Got to say, this is an unusual response from Google's John Mueller. In short, someone with an exact match domain asked John why his site is not ranking for its brand name. The web site domain has Christmas Trees in it and the search query he shared a screen shot of showed product listing ads and other ads but not his web site ranking (note, it did not show organic results).
John responded to the question in a bit of a savage way on Twitter - he told the individual to wait until January and check again to see if the site ranks for that keyword phrase. Here are those tweets:
Sometimes it takes a month or two, I'd give it until January and check back then.
— 🍌 John 🍌 (@JohnMu) November 10, 2020
I am not taking a screen shot of the tweets, if either party wants to delete them, sure, go ahead.
A bit more context, this seemed to be a joke:
I'm sorry, but it was a really bad joke.
— Mark Rofe 🎄 (@iamrofe) November 10, 2020
The phrase 'Christmas trees' is highly competitive and I only set up the website last month.

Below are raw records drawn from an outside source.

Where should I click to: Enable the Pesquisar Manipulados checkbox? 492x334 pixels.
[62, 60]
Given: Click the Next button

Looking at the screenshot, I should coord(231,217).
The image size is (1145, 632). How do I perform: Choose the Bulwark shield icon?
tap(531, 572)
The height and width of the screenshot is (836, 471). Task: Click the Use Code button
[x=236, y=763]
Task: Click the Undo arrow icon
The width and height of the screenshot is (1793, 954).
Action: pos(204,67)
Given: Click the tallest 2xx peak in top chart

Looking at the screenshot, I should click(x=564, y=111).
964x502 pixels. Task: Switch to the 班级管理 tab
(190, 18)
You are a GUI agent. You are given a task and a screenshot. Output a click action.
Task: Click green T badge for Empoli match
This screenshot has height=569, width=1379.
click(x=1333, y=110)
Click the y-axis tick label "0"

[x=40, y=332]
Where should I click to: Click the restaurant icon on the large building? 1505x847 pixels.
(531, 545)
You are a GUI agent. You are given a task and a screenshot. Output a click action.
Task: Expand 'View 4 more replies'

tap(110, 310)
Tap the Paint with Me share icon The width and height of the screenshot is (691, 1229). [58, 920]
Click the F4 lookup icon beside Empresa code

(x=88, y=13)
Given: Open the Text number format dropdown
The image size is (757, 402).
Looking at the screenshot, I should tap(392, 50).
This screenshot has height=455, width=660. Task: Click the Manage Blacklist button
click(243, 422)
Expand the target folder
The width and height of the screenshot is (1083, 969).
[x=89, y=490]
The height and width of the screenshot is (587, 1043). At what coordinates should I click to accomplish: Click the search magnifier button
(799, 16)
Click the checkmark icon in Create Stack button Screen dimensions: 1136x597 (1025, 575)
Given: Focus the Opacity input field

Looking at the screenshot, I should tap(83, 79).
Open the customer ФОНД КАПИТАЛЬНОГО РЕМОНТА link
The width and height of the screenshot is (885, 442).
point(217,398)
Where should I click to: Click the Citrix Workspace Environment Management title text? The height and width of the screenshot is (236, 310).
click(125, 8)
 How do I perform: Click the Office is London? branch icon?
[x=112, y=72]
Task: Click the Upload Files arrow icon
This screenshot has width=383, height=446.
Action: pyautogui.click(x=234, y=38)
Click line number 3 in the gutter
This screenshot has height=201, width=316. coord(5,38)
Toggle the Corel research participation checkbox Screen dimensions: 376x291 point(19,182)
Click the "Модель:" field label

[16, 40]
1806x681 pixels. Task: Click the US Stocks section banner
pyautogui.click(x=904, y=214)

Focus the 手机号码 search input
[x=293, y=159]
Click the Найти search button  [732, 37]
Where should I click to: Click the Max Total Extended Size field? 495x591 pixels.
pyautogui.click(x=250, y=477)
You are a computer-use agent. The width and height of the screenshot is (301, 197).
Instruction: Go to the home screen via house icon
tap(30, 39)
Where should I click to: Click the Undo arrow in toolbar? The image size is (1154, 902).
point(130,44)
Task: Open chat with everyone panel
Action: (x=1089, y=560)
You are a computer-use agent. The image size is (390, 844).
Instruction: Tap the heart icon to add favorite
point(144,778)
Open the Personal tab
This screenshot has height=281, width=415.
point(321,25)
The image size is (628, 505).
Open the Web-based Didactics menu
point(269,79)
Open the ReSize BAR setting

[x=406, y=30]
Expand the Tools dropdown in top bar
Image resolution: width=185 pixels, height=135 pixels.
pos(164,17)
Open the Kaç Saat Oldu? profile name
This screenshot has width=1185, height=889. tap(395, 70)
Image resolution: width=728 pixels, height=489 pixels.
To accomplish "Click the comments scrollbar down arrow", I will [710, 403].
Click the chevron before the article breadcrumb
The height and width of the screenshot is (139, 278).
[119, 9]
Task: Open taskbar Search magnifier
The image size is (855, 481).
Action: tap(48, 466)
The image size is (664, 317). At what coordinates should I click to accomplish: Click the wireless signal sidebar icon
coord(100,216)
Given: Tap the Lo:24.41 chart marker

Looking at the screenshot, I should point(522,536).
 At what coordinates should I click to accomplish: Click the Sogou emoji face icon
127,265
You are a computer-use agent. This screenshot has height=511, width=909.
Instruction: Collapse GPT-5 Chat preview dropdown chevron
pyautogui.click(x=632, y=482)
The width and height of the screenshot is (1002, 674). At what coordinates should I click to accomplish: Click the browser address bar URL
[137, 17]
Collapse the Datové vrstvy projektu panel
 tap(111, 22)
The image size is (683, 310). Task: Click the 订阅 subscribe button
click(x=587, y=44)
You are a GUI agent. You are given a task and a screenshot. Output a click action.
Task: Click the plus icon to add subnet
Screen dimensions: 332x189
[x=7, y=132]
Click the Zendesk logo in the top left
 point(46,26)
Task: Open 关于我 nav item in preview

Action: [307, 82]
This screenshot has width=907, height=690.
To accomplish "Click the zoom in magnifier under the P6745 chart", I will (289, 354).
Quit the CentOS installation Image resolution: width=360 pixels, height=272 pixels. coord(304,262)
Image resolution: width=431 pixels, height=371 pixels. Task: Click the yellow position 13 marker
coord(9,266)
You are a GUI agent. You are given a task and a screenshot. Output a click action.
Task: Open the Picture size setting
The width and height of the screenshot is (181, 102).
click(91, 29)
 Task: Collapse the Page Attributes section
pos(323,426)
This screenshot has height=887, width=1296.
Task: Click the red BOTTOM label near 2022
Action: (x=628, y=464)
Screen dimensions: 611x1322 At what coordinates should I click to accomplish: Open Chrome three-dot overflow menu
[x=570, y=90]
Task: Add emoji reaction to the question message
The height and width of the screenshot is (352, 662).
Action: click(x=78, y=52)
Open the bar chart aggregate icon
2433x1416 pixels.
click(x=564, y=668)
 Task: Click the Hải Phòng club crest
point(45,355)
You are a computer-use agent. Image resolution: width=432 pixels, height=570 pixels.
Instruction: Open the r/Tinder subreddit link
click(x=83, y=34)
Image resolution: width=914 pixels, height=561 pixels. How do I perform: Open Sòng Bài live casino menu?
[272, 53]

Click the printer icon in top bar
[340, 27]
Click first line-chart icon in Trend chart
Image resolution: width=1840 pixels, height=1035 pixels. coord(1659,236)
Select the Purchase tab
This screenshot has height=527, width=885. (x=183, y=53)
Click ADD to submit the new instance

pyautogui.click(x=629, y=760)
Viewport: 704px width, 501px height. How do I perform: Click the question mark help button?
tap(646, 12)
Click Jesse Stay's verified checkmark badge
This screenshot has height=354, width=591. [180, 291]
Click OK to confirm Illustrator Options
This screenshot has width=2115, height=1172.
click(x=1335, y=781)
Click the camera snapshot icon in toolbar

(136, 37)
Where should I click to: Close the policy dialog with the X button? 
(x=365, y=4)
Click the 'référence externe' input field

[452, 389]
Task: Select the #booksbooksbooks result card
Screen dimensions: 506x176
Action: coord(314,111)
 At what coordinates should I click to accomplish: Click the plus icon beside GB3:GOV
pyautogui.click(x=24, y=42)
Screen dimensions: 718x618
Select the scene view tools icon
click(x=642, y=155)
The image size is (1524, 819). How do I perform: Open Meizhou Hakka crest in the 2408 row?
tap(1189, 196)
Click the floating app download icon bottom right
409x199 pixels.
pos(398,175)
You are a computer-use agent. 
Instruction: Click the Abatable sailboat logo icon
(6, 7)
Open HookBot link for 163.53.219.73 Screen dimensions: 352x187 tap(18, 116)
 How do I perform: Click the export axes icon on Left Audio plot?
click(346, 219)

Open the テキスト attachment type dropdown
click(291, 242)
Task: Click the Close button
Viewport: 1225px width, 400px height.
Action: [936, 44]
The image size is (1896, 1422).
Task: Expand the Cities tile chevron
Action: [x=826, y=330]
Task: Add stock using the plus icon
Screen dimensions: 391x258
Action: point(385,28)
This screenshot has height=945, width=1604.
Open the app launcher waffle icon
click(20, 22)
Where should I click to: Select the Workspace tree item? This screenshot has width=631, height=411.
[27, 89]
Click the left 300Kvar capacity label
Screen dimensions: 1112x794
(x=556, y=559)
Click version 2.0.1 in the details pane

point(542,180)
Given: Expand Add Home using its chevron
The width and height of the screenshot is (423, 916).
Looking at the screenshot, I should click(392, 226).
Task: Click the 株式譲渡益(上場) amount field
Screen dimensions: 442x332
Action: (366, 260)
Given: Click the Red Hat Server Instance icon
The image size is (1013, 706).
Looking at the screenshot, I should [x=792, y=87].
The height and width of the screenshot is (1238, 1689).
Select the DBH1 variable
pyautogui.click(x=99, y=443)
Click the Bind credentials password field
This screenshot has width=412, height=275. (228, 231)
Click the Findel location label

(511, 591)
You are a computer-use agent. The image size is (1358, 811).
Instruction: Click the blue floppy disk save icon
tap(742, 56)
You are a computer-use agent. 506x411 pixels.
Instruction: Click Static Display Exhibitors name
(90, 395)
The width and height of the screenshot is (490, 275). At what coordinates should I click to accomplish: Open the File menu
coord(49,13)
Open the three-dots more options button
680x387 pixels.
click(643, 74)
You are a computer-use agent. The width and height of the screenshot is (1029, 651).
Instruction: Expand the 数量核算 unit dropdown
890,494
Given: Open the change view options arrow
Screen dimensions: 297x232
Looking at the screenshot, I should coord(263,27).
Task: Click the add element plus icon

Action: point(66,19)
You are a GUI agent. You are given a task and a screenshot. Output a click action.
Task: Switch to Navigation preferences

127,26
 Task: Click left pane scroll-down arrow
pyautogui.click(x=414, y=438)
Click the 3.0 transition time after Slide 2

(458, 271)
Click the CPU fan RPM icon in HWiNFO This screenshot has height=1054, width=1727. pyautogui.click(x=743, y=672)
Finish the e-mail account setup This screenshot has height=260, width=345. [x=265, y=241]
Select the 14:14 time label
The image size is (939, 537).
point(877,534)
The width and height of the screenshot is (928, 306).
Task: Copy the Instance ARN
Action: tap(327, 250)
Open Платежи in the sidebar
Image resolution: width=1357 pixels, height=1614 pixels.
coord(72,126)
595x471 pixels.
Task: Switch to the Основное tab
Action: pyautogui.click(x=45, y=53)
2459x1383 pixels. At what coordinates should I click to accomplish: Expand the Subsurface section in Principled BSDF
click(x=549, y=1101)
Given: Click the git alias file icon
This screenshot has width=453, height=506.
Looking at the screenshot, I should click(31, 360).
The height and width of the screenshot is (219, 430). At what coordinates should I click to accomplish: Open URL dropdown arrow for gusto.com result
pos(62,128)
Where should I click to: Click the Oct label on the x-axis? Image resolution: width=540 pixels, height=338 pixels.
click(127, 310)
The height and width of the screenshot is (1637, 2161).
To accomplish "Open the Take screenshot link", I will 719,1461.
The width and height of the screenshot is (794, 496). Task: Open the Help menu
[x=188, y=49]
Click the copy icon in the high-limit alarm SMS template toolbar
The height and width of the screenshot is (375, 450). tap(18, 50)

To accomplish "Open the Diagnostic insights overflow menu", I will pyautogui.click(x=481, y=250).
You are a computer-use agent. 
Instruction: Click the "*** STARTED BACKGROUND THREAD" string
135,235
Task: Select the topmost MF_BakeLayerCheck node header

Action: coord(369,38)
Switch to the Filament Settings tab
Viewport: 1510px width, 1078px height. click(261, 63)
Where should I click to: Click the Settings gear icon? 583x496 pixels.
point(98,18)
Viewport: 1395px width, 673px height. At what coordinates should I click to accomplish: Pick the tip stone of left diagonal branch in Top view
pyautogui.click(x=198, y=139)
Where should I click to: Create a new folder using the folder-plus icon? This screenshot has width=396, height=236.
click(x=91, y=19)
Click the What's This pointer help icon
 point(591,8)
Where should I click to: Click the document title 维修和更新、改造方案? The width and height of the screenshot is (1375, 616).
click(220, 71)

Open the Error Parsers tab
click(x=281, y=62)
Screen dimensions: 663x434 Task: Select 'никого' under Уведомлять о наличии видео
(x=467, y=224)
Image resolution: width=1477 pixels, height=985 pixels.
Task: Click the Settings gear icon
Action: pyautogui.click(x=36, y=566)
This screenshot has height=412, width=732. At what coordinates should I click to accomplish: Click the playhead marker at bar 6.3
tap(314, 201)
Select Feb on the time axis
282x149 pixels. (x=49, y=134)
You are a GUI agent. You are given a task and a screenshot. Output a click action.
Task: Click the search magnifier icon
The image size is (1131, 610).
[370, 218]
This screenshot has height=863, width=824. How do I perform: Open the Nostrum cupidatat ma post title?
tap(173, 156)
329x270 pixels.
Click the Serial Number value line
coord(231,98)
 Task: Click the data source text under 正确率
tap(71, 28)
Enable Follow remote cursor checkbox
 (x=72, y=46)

The thing is, just because your domain name is for a generic query, like Christmas Trees, it does not mean your site should rank for it. The complaint over why a site is not ranking for its own brand name, when the brand name is a generic phrase, is not going to cut it. And no, I do not expect the site to rank well in January.
In fact, John said previous that exact match domains don't get a ranking boost of any kind and previously, Google was on the hunt for spammy exact match domains.